DUA - A Pretty Boy Named Sankhara

1.1K 151 100
                                    

***

Minta votenya dulu dong, dan komennya kalau suka. Happy reading ^^

***

Sankhara terbangun pada keesokan harinya tepat pada pukul setengah enam pagi. Ia mengerjap-ngerjapkan mata dan mencoba mengumpulkan kesadarannya untuk menerka dimana ia berada. Plafon yang ia lihat ketika terbangun jelas bukan pemandangan yang ia lihat setiap paginya.

Setelah beberapa detik mengamati ruangan asing bernuansa krem tersebut, barulah Sankhara menyadari bahwa ia memang sedang tidak berada di rumah. Kalau diingat-ingat, ia sedang berada di rumah seorang bupati yang yang namanya sangat tersohor di daerah ini karena talenta, wajah tampan, dan usia yang masih sangat muda untuk menjadi bupati, akan tetapi lucunya ia sama sekali tidak tahu siapa namanya. Entahlah, ia sama sekali tidak tahu nama orang yang telah menyelamatkannya dari preman utusan rentenir yang mengejarnya kemarin. Mungkin lebih tepatnya ia tidak memiliki rasa ingin tahu untuk itu.

Yang ada dipikirannya saat ini hanyalah ia merasa sangat lega karena bisa terbebas dari preman yang mengejarnya demi menagih hutang ayahnya. Bukankah ironis, ayahnya yang seumur hidupnya suka mabuk-mabukan ketika meninggal bukannya meninggalkan warisan kepada anak semata wayangnya, melainkan hutang dalam jumlah yang sangat besar? Anggap saja ini adalah salah satu kesialannya, tapi ia patut bersyukur karena masih bisa lolos dari para preman itu.

Usai membersihkan diri, Sankhara beringsut keluar kamar untuk mencari letak dapur.
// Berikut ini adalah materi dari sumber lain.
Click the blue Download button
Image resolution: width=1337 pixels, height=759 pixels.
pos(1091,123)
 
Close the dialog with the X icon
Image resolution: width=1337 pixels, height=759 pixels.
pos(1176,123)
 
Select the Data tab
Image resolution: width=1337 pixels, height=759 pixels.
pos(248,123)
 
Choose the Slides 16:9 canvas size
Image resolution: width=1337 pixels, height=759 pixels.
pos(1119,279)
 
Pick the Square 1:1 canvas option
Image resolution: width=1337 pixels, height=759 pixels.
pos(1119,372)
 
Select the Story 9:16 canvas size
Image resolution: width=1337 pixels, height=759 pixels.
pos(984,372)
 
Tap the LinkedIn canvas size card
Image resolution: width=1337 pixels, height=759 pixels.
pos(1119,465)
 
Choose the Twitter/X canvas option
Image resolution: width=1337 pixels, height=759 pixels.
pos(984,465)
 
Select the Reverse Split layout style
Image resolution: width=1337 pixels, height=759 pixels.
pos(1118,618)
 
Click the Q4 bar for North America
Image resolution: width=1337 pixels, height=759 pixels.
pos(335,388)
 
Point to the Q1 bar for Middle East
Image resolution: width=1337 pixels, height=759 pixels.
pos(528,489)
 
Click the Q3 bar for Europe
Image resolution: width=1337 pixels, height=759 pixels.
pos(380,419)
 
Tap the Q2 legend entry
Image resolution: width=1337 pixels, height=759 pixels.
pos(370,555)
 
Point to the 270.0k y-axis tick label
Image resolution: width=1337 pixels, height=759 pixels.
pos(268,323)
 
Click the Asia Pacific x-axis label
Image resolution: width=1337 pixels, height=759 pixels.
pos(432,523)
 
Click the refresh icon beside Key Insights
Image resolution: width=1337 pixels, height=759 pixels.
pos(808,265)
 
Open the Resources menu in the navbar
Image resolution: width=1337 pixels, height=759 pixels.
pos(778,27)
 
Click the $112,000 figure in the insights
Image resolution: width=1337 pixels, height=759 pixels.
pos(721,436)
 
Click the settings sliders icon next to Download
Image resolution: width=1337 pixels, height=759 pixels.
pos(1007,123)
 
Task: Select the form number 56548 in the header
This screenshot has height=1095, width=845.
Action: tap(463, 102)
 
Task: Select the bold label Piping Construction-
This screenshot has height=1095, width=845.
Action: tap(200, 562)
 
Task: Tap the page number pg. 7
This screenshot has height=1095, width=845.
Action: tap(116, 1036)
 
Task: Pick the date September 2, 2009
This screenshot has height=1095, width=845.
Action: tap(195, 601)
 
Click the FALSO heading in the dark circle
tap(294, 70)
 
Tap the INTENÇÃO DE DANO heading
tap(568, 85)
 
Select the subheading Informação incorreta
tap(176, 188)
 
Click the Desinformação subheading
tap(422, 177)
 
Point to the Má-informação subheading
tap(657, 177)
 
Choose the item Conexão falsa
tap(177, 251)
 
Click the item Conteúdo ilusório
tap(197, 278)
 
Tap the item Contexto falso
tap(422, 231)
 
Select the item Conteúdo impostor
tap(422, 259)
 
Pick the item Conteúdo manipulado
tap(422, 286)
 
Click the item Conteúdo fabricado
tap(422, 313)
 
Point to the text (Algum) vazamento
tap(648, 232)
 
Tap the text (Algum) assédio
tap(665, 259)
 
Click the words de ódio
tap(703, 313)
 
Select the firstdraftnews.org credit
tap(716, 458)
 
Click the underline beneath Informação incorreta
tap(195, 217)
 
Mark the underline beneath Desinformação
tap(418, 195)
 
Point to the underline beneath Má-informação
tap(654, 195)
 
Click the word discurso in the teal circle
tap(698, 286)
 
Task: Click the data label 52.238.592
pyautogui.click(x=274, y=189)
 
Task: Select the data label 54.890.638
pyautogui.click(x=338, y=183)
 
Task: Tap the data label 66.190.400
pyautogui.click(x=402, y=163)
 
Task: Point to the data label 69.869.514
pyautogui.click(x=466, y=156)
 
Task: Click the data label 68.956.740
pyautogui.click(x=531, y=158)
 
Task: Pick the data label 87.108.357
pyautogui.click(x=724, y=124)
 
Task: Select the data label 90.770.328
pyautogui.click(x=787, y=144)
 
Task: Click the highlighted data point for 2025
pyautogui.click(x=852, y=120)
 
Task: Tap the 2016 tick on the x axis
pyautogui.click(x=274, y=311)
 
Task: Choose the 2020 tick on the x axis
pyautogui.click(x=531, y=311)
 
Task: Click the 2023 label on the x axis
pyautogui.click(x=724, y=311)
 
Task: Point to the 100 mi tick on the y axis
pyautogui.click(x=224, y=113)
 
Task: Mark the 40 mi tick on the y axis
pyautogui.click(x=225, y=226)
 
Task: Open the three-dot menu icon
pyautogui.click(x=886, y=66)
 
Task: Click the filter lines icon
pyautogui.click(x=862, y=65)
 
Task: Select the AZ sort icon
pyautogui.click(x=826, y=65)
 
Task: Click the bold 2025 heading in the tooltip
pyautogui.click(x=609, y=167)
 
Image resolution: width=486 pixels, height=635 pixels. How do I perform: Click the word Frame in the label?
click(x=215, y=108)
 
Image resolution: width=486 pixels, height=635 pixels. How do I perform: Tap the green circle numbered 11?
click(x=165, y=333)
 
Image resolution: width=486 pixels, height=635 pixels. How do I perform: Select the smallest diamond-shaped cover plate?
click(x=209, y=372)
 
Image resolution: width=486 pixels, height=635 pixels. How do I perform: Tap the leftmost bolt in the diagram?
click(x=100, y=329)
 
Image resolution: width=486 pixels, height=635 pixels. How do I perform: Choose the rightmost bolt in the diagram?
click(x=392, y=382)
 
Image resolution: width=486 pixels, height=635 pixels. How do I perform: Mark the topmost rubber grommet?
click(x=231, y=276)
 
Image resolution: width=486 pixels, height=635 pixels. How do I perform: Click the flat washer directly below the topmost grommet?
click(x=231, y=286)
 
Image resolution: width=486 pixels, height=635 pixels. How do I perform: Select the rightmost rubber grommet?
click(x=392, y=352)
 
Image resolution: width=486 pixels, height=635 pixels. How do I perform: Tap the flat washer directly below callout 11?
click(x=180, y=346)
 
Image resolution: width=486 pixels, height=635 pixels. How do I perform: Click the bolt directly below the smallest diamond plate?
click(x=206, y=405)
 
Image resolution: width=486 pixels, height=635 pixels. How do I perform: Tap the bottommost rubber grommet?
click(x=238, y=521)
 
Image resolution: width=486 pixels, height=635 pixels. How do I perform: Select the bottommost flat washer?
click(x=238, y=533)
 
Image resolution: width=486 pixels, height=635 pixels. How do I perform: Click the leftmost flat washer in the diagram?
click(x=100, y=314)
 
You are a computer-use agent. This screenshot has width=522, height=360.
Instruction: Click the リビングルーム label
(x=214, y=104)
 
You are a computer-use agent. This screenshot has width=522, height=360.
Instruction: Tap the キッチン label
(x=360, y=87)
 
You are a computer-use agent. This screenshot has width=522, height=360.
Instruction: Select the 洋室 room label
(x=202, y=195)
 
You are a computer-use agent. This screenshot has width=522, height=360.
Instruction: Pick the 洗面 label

Ia menemukan sosok lelaki berkulit hitam yang ia ingat sebagai supir si tuan rumah sedang tertidur di atas sofa ruang tamu -dengan gaya tidur yang sama sekali tidak dapat dikategorikan sebagai tidur cantik- dan kemudian memutuskan untuk melewatinya begitu saja.

Diam-diam ia mulai penasaran di mana letak kamar si bupati, namun ia terlalu malas untuk menggeledah satu persatu kamar yang ada di rumah itu, bisa-bisa ia dikira maling di rumah penyelematnya sendiri, sehingga ia memutuskan untuk masuk ke dapur saja dan membuat sarapan sebagai tanda terima kasih.

Ia mulai membuka lemari es dan setelah menemukan beberapa bahan makanan yang ia cari, ia kemudian membuka lemari dapur untuk mengambil beberapa peralatan memasak dan mulai memasak.

***

Kira-kira tiga puluh menit kemudian, Sankhara sudah selesai memasak dan ia menatap sarapan sederhana buatannya dengan bangga di atas meja makan. Hanya nasi goreng dengan telur ceplok beserta seceret kopi hitam, namun dari aroma yang menggugah selera, ia yakin sekali masakan perdananya- untuk orang lain ini- pasti enak. Sayang sekali ia yang sekarang tidak memiliki ponsel sehingga ia tidak bisa memotret hasil karyanya dan memasukkannya ke dalam akun sosial media miliknya. Saat itu, ia terlalu panik ketika melarikan diri dari preman sampai tidak menyadari bahwa ponselnya jatuh.

"Kamu bisa memasak?" Sebuah suara bariton terdengar dari arah belakang meja makan tempat Sankhara terduduk.

Spontan saja Sankhara menoleh ke asal suara dan mendapati Rafael berdiri di belakangnya dengan mengenakan kaus tanpa lengan dan handuk kecil tersampir di pundak. Dibandingkan terlihat seperti orang yang baru saja bangun tidur, ia lebih terlihat seperti orang yang baru selesai berolahraga.

"Bapak mau sarapan?" Tanya Sankhara basa-basi.

"Kamu tidak perlu melakukan ini," komentar Rafael sambil menyeka keringat di dahi dengan handuk.

"Ini adalah salah satu bentuk ucapan terima kasih saya," jawab Sankhara.

"Untuk membiarkan kamu menginap di sini?" Tanya Rafael sambil mengambil tempat di meja makan, Ia mengambil sendok dan mencicipi nasi goreng buatan Sankhara dan kemudian terdiam selama beberapa saat. Ekspresinya terlihat sangat datar, sampai Sankhara mengira bahwa masakannya itu benar-benar tidak enak sampai Rafael enggan memberi komentar.